ASSIGNED TASK
Copy, without a single change, each line from the one that holds "This screenshot has width=1101, height=740." to the bottom of the entries below, and drop any pictures.

==*==

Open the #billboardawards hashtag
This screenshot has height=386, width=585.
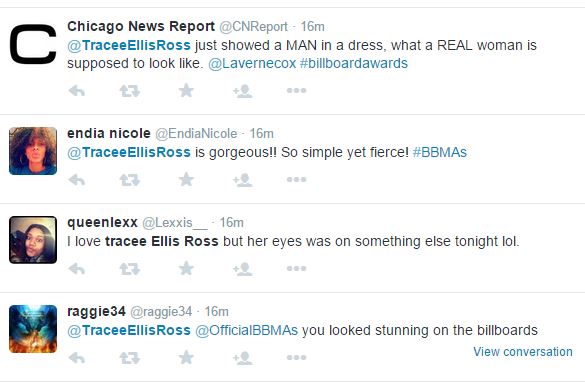coord(354,63)
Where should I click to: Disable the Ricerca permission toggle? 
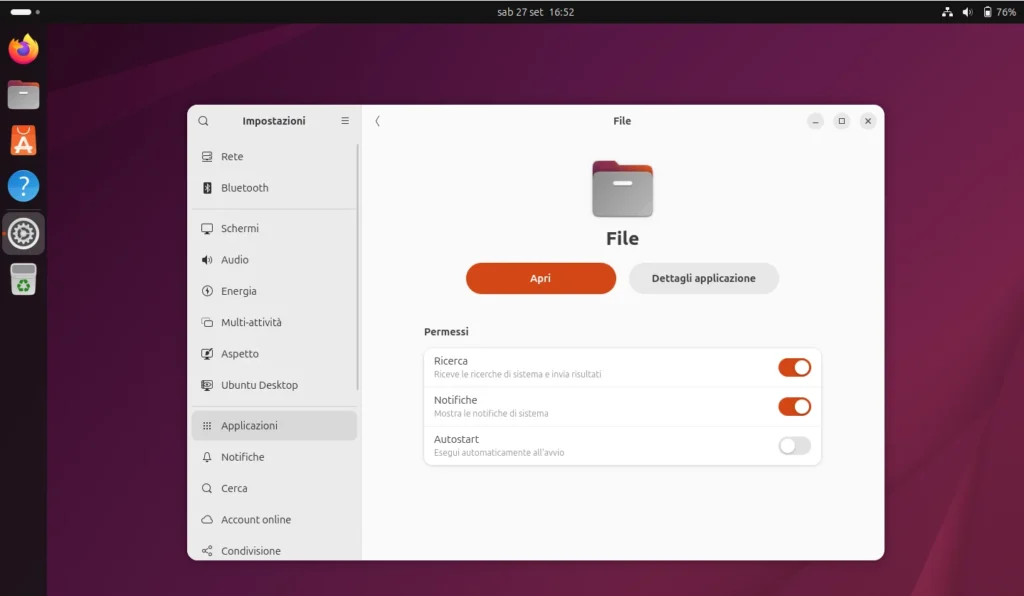coord(795,368)
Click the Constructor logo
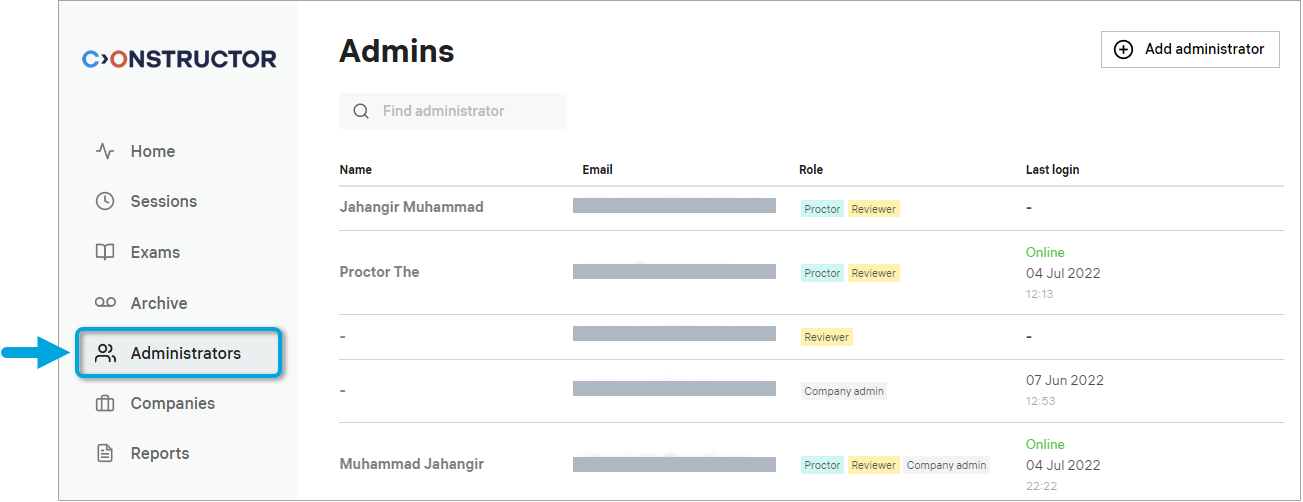The height and width of the screenshot is (502, 1303). [179, 59]
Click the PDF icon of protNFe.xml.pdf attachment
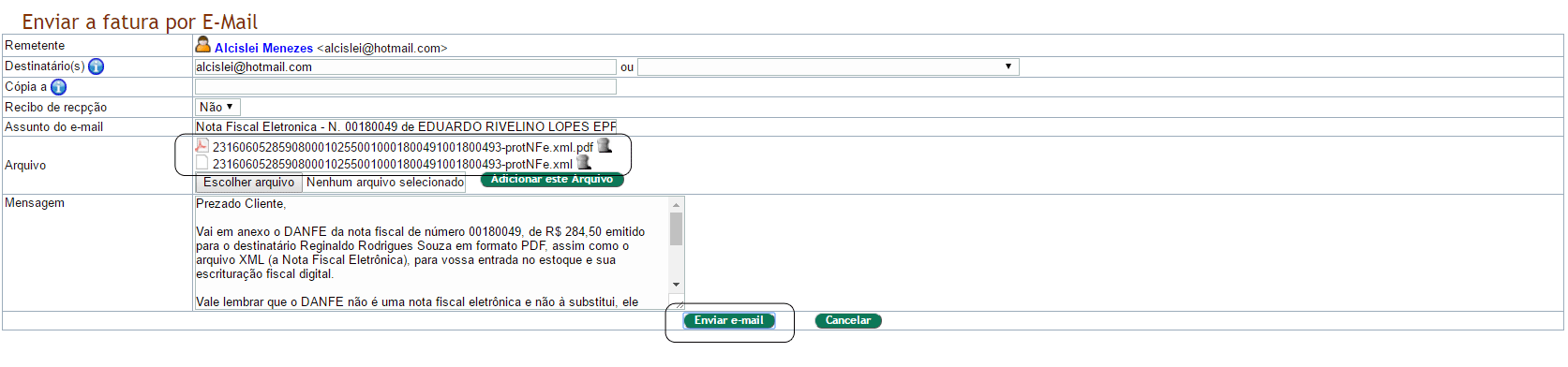This screenshot has width=1568, height=367. click(x=202, y=145)
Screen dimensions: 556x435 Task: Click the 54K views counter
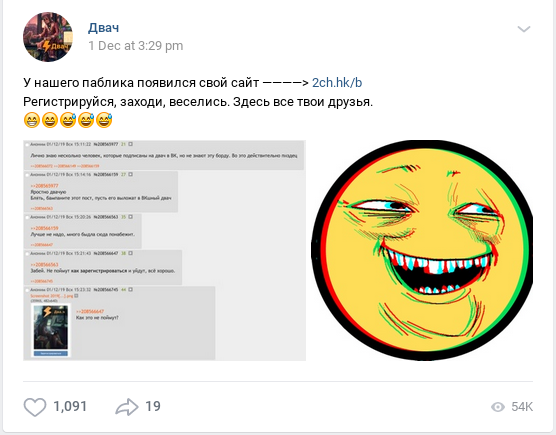coord(522,407)
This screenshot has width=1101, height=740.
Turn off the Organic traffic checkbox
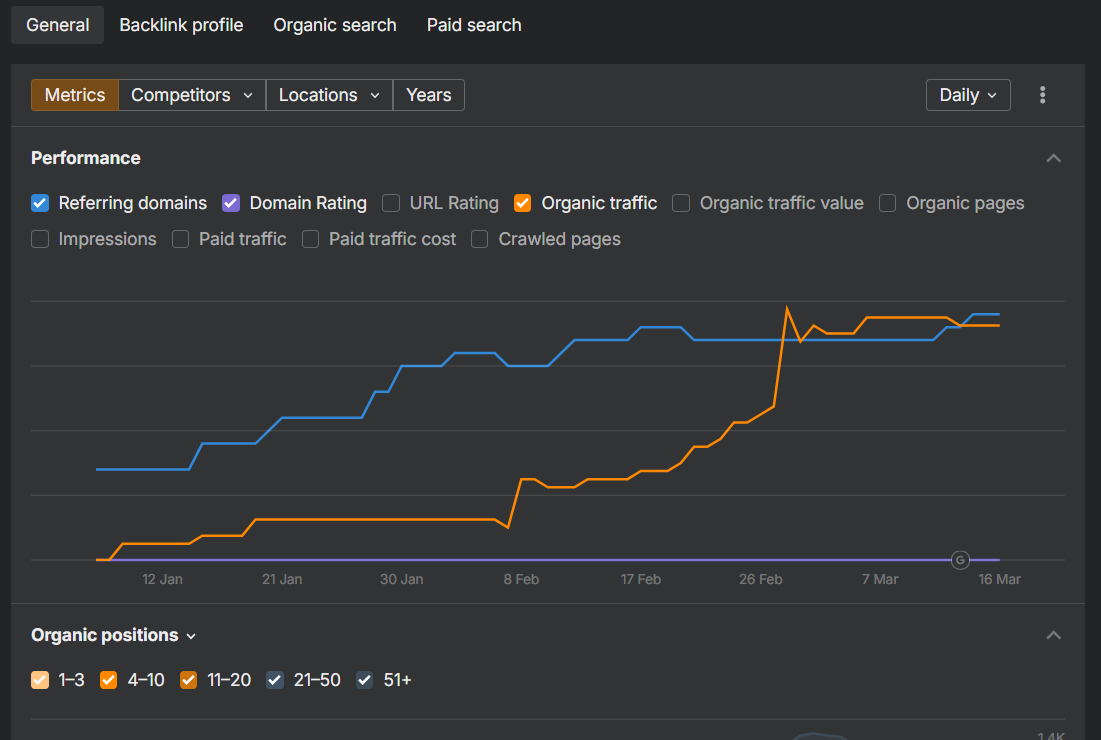[x=522, y=203]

==*==

OUTPUT OF THE EXERCISE
This screenshot has width=1101, height=740.
Turn off the Organic traffic checkbox
[x=522, y=203]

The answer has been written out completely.